Locate, in the data below, the line that contains "Screen dimensions: 998x1200" and the line that contains "Click the first"; reproduce exactly those two lines and every line between them, nothing more.

====

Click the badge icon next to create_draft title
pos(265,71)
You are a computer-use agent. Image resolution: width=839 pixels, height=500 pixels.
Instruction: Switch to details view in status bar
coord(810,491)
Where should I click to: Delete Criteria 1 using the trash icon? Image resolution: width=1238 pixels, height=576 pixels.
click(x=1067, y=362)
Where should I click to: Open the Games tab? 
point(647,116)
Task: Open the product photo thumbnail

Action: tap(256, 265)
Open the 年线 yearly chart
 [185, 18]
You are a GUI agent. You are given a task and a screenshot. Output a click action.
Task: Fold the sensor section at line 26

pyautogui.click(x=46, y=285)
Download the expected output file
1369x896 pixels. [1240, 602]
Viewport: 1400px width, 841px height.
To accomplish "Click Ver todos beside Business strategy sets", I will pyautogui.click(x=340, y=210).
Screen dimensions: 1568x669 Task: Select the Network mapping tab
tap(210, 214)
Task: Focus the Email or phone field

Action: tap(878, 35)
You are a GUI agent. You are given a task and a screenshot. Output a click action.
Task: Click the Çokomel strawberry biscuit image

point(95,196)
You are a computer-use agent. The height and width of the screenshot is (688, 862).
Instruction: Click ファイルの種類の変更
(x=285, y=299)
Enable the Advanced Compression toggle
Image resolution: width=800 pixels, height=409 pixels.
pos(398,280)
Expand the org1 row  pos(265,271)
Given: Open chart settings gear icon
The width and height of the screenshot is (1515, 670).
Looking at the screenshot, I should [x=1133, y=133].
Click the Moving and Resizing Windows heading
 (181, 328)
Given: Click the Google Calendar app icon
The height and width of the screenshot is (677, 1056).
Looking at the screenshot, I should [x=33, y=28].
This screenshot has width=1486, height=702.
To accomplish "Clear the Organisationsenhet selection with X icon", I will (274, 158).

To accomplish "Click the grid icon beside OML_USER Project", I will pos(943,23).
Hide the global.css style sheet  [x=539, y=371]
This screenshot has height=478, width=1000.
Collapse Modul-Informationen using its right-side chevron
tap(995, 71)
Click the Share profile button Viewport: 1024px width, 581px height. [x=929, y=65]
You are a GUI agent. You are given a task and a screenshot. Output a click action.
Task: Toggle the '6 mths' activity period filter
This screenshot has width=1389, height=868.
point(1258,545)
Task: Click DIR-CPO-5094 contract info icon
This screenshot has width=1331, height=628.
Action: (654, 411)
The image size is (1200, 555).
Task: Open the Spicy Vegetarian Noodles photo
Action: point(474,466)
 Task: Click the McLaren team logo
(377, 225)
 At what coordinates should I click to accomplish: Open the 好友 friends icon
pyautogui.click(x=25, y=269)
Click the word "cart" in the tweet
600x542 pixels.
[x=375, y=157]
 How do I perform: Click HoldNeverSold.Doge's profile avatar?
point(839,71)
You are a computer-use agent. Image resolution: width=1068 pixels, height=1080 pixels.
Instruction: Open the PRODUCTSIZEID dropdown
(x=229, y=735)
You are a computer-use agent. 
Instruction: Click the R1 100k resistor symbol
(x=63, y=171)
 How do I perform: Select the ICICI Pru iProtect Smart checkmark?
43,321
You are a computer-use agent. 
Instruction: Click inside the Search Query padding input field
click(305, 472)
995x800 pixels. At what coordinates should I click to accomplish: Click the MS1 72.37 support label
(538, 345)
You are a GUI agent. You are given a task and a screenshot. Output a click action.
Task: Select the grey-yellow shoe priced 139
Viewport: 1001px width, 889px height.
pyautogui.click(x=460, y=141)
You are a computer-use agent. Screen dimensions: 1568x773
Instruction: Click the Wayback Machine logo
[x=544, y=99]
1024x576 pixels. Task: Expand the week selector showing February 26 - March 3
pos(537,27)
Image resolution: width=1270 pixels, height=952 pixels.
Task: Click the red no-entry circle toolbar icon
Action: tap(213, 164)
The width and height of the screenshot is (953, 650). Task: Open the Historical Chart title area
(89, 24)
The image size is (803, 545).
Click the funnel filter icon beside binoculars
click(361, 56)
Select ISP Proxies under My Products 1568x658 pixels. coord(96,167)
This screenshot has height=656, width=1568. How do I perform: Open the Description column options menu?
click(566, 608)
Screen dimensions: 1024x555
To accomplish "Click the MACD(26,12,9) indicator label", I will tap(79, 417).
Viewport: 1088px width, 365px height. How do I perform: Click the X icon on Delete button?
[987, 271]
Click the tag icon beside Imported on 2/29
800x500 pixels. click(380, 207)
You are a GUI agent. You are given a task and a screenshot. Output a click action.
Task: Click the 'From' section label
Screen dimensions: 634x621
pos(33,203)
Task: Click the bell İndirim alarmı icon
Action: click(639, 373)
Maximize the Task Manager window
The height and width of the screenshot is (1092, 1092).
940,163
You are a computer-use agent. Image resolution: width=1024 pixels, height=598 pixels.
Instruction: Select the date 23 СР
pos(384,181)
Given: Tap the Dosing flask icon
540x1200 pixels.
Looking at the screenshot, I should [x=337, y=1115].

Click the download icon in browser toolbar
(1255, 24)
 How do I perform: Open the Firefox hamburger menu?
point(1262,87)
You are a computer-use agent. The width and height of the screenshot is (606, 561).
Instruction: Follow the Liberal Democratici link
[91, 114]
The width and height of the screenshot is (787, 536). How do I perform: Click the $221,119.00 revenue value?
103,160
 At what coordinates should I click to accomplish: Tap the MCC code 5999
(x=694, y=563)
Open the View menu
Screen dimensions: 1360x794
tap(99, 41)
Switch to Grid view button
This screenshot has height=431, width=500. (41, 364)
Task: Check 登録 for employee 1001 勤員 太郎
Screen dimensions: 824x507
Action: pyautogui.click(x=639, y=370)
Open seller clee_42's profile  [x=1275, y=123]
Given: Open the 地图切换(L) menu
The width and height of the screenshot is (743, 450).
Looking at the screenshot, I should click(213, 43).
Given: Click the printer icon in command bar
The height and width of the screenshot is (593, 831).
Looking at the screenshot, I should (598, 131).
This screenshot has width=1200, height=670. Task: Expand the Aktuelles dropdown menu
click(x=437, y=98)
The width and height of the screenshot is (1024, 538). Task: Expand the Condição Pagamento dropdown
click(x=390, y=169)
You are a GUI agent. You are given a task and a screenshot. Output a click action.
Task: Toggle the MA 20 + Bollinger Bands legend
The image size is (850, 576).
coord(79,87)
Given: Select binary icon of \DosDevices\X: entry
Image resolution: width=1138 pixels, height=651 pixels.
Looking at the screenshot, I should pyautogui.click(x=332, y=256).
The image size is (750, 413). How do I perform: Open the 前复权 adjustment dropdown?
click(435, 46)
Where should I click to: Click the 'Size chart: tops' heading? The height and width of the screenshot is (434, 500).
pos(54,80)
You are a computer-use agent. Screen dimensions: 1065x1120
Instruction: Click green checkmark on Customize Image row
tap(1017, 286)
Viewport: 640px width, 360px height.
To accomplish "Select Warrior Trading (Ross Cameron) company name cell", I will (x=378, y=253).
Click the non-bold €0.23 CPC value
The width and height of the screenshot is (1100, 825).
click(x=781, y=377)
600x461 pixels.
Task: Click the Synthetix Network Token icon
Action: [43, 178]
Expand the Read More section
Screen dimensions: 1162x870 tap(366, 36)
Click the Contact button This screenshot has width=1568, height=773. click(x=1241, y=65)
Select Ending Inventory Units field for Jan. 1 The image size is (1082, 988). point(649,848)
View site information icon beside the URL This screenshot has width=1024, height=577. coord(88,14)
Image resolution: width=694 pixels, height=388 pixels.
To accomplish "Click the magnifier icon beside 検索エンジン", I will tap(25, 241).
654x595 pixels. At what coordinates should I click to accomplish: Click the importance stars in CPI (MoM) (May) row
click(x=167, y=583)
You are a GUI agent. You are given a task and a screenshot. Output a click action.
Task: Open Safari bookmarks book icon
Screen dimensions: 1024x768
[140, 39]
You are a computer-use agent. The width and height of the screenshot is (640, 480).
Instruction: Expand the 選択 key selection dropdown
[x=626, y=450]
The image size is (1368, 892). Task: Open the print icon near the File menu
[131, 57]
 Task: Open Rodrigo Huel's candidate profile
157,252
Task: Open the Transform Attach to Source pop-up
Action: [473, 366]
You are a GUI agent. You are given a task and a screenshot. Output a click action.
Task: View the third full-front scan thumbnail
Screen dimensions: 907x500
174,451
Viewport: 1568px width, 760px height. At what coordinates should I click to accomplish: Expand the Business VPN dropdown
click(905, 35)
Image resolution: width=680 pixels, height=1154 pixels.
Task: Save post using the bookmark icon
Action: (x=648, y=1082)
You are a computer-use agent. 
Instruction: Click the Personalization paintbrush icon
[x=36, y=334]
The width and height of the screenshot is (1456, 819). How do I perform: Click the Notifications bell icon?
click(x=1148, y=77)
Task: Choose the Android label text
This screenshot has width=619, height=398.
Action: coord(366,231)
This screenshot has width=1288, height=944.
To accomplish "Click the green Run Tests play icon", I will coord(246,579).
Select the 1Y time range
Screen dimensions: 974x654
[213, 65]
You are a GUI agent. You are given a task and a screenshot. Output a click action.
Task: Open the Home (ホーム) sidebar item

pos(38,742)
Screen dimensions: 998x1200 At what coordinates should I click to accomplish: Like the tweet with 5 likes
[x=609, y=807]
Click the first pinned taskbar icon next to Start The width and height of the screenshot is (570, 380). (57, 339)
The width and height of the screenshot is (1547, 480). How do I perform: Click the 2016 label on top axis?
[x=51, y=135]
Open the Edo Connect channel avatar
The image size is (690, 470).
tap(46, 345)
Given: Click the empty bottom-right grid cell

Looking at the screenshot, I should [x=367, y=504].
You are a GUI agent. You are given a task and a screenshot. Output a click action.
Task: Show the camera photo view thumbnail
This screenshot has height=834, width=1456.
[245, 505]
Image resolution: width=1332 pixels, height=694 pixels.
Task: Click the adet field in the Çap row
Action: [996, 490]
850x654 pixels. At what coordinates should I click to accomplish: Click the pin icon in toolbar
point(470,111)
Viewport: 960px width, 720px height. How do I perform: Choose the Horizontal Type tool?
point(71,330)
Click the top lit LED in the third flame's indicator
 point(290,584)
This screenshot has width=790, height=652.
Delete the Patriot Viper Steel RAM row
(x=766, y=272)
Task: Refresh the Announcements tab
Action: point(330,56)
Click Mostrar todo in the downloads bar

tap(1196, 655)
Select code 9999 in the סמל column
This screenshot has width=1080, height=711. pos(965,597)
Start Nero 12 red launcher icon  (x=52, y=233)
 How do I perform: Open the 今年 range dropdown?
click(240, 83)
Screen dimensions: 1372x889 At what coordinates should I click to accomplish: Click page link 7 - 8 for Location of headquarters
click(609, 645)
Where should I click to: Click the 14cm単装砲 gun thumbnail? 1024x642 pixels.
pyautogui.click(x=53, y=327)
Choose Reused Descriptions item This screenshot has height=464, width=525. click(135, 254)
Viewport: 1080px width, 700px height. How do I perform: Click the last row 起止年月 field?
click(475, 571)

====

EXERCISE RESPONSE:
Screen dimensions: 998x1200 At what coordinates should I click to accomplish: Like the tweet with 5 likes
[x=609, y=807]
Click the first pinned taskbar icon next to Start The width and height of the screenshot is (570, 380). (57, 339)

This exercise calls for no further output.